How many of you eat breakfast standing up at the kitchen counter, or shove lunch into your mouth at your desk in between calls?
Italians do not.
They sit down and make a ritual out of a meal. Everything is laid out on the table like a feast, with the freshest, aromatic produce such as sliced tomatoes and bocconcini, covered in olive oil and basil, with crusty bread to soak up the juices. You would usually not eat alone either. You would have your family sitting around (enough people to fill a small village) and you would sit together and eat slowly, talking to one another, without the distraction of phones or television.
( The Sopranos had a few good meals together before killing each other off)
Remember the scene in Goodfellas when a few of the men were in prison and they had their wives smuggle in salami? They cut garlic finely with a razor blade and made a rich, tomato, pasta sauce and they all sat together and had a feast…in their prison cell. Ain’t nothin’ gonna keep an Italian away from a good meal.

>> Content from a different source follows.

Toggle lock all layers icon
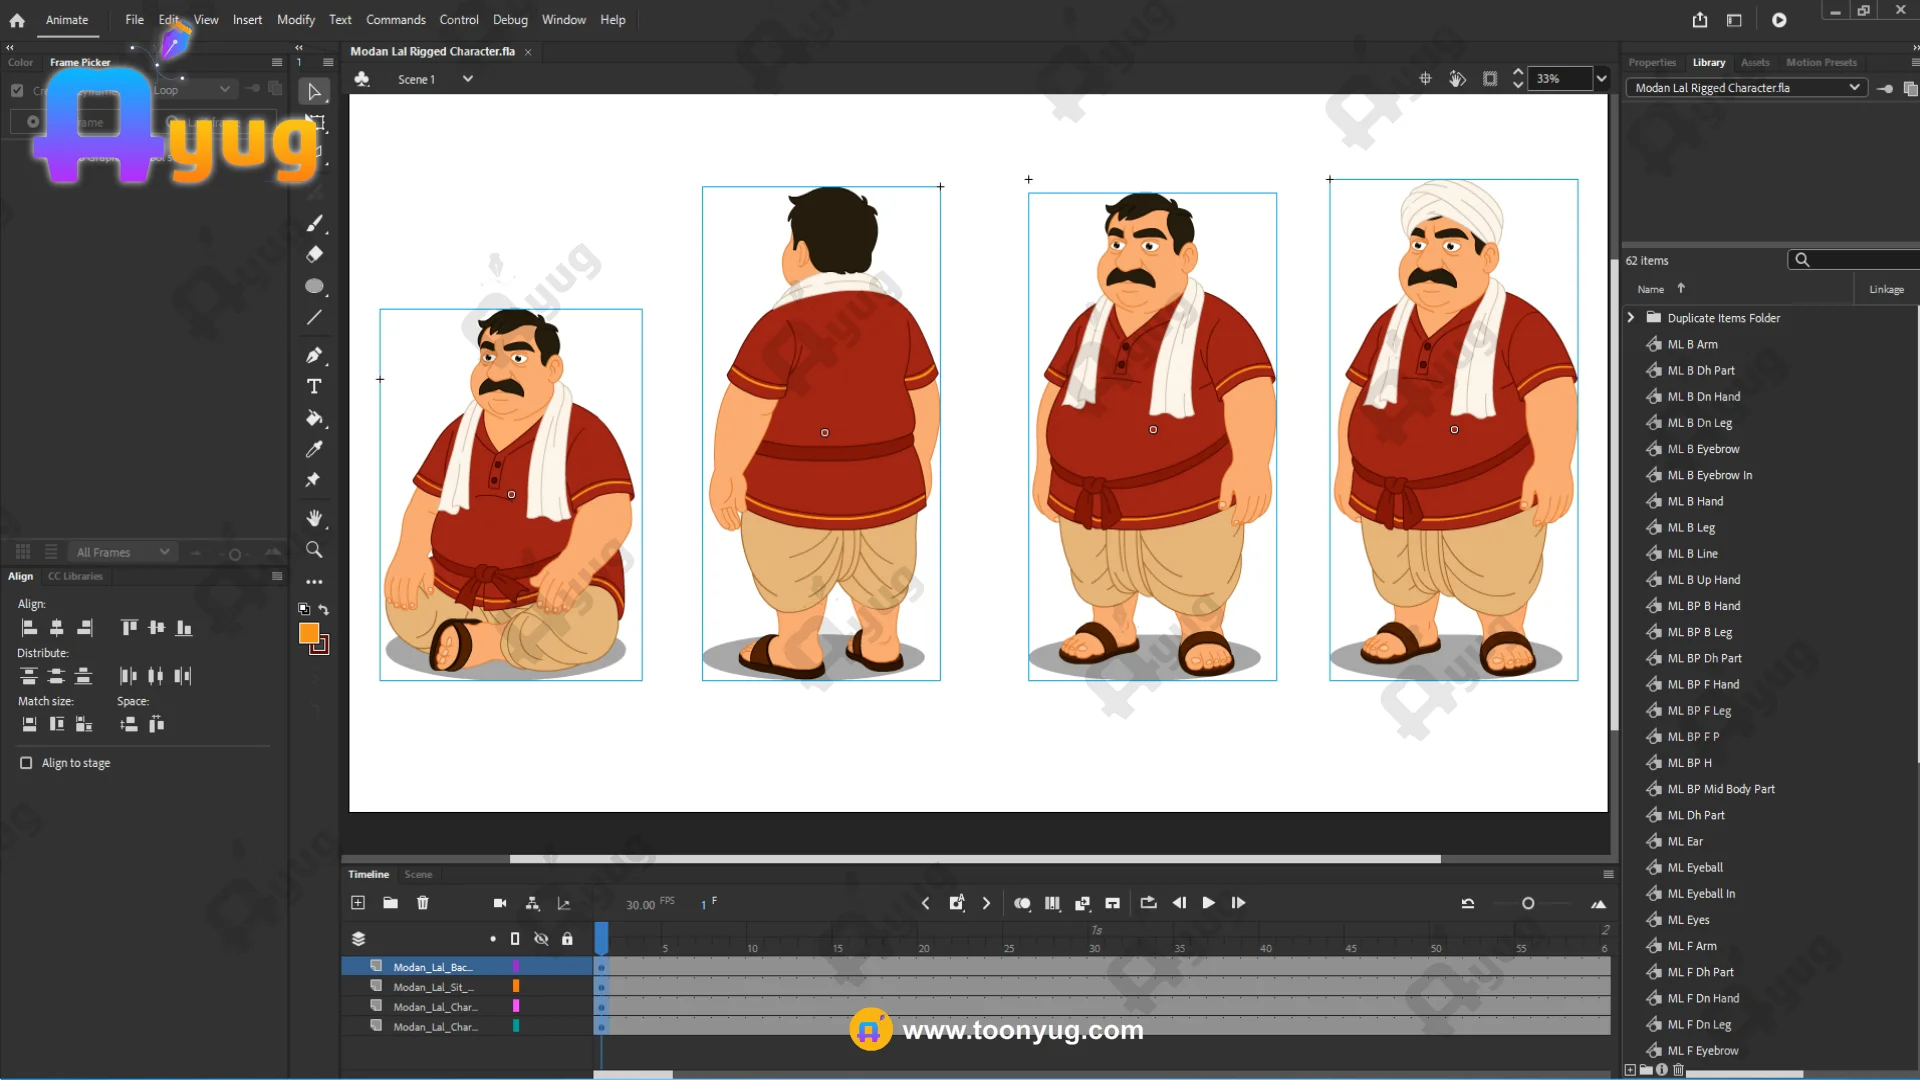 tap(567, 939)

I remember in my childhood, my mum laughing at my Papà because we’d be eating lunch and he’d already be planning dinner. I used to come home on a Sunday afternoon and the smell of garlic simmering in olive oil would be wafting down the street. My Papà would be in the kitchen sipping on red wine and singing Italian Opera music as he cooked. It was, and still is, his true enjoyment.
Another fabulous comparison of Italians v Westerners is from the character Luca Spaghetti in the movie adaption of Elizabeth Gilbert’s biographical novel: Eat, Pray, Love. Luca tells Liz (played by the beautiful Julia Roberts) as she whines about her guilt of eating carbs;
“You feel guilty because you’re American. You don’t know how to enjoy yourself! It’s true. Americans know entertainment, but don’t know pleasure. You work too hard. You get burned out. Then you come home and spend the whole weekend… in your pajamas in front of the TV. But you don’t know pleasure. You have to be told you’ve earned it. You see a commercial that says, ‘It’s Miller time’… and you say, ‘That’s right. Now I will go to buy a six-pack’. And drink the whole thing and wake up the next morning and you feel terrible. But an Italian doesn’t need to be told. He walks by a sign that says, ‘You deserve a break today’… and he says, ‘Yeah, I know. That’s why I’m planning on taking a break at noon… to go over to your house and sleep with your wife’.”
Perhaps this is why there is not a binge drinking culture in Italy. They don’t binge on anything. They enjoy everything, slowly.
It’s my aim to have a better relationship with food. After all, we are lucky to have healthy, nutritious meals at our fingertips daily when so many of our global brothers and sisters are quite literally starving.
I’ve started saying a prayer of gratitude before each meal. Though it doesn’t have to be to God if you’re not a person of faith. Louise Hay (author and Wonder Woman) used to bless each and every meal she ate. She would thank her food for giving up its life to nourish her.
My wish for you this long, Easter weekend is that you savour every morsel of food that you ingest. That you spend time with your loved ones and really listen to everything they have to say.
May you treat your food with the same regard that you’d treat Ryan Gosling lying on Japanese silk.